Look below for the line containing "Task: Select the 6000-9000" and the line containing "Image resolution: width=1920"; repeat exactly those two lines and all lines between them, and nothing else.
------ SOURCE MATERIAL ------
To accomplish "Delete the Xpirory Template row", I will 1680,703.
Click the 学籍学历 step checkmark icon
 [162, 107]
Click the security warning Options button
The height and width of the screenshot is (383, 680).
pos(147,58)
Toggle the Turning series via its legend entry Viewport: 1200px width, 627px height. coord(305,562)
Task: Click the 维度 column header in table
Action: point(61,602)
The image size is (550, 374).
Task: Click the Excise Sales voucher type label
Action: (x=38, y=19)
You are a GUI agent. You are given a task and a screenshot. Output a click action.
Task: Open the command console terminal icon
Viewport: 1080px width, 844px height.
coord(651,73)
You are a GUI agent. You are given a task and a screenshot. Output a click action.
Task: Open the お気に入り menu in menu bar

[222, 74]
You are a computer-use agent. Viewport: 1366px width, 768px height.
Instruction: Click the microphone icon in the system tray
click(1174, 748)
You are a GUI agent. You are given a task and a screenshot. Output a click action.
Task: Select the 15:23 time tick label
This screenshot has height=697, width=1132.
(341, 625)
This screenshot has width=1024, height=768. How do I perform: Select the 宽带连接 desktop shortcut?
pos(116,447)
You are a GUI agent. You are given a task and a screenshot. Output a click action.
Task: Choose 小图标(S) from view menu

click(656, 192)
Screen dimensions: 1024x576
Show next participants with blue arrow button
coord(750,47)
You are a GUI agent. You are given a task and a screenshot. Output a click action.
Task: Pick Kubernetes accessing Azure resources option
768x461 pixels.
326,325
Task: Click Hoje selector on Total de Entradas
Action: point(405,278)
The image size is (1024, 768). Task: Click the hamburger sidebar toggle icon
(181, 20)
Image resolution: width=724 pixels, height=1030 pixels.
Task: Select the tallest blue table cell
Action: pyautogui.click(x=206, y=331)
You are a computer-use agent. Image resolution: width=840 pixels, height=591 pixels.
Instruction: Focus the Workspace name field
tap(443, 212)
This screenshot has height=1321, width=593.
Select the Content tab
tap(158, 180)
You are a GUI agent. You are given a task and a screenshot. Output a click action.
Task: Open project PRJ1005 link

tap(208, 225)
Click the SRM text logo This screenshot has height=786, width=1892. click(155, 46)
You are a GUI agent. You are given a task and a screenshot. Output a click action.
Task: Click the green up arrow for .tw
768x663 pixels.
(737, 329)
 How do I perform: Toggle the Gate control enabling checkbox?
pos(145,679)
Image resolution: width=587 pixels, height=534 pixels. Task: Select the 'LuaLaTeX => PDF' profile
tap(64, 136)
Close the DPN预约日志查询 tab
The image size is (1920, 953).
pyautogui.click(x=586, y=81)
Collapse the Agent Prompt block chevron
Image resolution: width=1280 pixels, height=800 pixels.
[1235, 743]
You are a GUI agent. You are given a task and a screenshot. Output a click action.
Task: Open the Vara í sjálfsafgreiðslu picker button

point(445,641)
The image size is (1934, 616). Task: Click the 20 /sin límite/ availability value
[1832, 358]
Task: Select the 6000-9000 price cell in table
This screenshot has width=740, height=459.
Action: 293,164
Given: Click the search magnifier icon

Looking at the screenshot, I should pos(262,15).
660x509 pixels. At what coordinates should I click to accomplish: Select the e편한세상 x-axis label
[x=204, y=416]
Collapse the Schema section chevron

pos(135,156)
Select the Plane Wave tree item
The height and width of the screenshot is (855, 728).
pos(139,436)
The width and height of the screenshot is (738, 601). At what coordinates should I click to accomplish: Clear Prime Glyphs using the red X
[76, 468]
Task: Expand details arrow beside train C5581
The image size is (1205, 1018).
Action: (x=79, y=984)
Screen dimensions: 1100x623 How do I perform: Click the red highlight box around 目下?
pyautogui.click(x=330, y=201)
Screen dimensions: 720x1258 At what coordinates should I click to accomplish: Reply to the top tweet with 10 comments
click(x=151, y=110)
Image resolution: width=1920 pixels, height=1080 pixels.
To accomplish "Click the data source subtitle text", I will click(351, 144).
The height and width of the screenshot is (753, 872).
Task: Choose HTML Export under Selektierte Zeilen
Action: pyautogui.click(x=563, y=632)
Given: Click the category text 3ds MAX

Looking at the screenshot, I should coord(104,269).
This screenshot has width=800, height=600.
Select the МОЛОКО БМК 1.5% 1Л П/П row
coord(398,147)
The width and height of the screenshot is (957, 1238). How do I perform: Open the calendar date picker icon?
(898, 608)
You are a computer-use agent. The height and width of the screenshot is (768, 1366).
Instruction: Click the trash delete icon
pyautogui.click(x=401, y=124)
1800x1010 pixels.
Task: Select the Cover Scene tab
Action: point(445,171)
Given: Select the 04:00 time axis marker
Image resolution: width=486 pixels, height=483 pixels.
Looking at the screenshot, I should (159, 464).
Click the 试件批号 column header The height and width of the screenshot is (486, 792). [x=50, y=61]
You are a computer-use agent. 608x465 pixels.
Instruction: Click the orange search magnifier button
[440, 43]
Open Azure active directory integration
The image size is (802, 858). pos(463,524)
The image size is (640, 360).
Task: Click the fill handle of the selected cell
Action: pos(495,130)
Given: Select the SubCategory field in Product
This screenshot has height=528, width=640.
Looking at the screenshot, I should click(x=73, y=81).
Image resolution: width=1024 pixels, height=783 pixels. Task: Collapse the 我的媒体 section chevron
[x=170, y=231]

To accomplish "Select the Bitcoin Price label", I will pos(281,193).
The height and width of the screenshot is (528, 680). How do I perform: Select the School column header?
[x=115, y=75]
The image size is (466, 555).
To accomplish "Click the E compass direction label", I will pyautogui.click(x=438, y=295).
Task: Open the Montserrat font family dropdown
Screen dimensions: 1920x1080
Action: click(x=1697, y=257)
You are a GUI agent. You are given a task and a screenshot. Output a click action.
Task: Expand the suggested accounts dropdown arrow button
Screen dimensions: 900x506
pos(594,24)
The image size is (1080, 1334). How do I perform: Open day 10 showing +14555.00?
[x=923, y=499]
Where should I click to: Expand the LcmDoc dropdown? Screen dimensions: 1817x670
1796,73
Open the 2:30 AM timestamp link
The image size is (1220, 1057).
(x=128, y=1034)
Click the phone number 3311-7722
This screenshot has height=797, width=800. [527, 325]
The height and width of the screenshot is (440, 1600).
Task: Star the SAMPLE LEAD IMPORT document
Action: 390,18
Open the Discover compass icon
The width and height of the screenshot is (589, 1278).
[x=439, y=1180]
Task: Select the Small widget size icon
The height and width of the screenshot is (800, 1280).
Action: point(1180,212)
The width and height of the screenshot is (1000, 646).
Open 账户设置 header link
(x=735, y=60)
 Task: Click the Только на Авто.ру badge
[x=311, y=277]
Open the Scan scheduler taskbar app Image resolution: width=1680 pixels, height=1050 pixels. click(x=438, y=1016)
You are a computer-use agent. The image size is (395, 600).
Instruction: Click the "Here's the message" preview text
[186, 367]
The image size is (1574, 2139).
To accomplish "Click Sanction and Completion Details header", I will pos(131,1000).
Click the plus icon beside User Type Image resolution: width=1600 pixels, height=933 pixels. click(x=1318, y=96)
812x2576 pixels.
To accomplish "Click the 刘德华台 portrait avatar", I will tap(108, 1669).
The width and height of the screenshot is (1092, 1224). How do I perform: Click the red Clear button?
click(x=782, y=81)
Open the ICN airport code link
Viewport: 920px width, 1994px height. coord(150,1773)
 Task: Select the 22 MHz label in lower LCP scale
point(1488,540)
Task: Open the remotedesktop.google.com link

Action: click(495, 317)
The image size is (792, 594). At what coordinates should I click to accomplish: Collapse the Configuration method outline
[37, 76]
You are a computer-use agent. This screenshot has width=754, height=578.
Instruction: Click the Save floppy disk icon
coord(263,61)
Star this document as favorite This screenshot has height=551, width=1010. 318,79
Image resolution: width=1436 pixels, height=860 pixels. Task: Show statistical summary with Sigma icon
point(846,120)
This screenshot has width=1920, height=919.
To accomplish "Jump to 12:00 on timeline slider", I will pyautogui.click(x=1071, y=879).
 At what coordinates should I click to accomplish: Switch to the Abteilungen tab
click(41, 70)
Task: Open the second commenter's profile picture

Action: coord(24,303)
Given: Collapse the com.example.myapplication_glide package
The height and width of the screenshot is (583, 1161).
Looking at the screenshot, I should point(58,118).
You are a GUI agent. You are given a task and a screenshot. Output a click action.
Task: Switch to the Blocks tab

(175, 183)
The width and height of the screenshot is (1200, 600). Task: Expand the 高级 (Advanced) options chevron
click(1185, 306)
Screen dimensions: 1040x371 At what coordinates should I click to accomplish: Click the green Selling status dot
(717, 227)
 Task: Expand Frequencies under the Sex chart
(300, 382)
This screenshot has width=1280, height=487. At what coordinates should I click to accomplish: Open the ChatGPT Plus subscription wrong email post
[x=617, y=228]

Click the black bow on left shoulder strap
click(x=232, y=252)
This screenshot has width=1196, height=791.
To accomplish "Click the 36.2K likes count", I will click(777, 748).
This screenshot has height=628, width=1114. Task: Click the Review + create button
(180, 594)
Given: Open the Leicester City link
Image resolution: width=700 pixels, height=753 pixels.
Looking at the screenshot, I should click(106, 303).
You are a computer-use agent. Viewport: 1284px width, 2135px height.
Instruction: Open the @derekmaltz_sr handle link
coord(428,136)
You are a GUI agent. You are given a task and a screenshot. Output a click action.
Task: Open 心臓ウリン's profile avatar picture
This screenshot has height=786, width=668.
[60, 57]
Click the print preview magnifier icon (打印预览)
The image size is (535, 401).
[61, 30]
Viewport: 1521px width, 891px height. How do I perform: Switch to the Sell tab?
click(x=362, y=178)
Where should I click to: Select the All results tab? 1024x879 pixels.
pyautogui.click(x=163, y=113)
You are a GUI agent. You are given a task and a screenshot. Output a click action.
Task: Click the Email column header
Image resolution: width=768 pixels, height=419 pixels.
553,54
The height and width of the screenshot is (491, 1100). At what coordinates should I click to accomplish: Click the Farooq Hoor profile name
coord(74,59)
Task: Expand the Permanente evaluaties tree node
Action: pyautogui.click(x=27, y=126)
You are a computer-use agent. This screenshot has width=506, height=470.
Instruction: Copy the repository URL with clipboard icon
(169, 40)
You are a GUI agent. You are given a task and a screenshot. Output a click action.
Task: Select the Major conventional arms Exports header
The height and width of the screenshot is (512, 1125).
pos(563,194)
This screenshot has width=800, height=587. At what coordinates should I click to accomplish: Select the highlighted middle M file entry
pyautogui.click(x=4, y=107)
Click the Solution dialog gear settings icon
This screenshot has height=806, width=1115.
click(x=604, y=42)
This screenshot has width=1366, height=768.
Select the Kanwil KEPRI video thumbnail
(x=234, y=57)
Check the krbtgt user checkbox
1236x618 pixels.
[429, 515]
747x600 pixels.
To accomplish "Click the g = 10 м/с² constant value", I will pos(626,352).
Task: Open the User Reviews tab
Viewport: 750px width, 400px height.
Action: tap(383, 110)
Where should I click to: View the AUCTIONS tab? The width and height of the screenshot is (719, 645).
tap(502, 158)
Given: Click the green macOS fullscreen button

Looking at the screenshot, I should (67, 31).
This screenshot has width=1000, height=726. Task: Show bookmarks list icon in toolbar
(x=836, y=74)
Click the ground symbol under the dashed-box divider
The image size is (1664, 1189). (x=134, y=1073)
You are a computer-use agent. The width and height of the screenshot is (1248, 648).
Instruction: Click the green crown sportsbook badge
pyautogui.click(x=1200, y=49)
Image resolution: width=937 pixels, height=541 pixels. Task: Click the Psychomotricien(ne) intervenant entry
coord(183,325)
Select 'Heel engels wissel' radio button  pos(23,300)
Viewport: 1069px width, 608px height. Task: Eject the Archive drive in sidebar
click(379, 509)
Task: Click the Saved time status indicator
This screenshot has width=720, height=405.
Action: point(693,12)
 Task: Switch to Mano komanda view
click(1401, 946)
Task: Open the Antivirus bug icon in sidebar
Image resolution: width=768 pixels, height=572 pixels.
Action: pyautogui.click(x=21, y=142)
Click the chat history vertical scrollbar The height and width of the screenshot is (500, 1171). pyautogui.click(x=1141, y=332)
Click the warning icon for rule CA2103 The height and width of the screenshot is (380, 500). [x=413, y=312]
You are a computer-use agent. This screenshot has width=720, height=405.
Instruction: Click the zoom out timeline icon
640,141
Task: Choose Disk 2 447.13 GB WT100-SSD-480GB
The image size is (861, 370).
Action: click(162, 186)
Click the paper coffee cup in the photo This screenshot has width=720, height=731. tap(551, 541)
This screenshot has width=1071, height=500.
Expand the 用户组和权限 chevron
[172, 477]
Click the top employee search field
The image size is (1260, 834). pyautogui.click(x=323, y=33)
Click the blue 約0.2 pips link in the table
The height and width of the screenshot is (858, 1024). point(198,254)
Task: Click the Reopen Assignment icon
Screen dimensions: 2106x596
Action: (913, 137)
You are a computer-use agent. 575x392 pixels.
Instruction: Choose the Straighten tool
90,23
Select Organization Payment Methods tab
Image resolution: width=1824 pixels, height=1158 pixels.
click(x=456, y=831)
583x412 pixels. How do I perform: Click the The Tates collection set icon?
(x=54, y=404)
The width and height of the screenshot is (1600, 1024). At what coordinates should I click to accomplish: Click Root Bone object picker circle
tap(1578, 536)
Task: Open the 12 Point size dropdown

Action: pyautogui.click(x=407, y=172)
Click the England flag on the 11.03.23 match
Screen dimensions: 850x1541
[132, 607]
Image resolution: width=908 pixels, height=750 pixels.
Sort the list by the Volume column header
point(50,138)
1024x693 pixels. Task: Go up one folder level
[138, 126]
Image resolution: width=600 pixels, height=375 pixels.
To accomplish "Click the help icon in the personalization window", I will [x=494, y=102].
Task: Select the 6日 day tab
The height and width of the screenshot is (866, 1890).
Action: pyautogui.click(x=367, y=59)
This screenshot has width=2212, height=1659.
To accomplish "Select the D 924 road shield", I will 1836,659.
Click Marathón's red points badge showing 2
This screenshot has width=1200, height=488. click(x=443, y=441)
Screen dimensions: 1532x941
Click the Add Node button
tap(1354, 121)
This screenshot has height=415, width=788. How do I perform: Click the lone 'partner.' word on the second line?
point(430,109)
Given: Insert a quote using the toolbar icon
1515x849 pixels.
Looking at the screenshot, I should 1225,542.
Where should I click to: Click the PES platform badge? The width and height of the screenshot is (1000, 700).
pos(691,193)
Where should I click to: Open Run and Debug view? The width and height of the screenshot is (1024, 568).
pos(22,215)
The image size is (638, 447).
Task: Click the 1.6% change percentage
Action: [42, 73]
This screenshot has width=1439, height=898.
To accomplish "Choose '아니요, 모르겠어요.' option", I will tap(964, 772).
------
**TASK ANSWER**
Task: Select the 6000-9000 price cell in table
This screenshot has width=740, height=459.
Action: 293,164
Given: Click the search magnifier icon

Looking at the screenshot, I should pos(262,15).
660x509 pixels. At what coordinates should I click to accomplish: Select the e편한세상 x-axis label
[x=204, y=416]
Collapse the Schema section chevron

pos(135,156)
Select the Plane Wave tree item
The height and width of the screenshot is (855, 728).
pos(139,436)
The width and height of the screenshot is (738, 601). At what coordinates should I click to accomplish: Clear Prime Glyphs using the red X
[76, 468]
Task: Expand details arrow beside train C5581
The image size is (1205, 1018).
Action: (x=79, y=984)
Screen dimensions: 1100x623 How do I perform: Click the red highlight box around 目下?
pyautogui.click(x=330, y=201)
Screen dimensions: 720x1258 At what coordinates should I click to accomplish: Reply to the top tweet with 10 comments
click(x=151, y=110)
Image resolution: width=1920 pixels, height=1080 pixels.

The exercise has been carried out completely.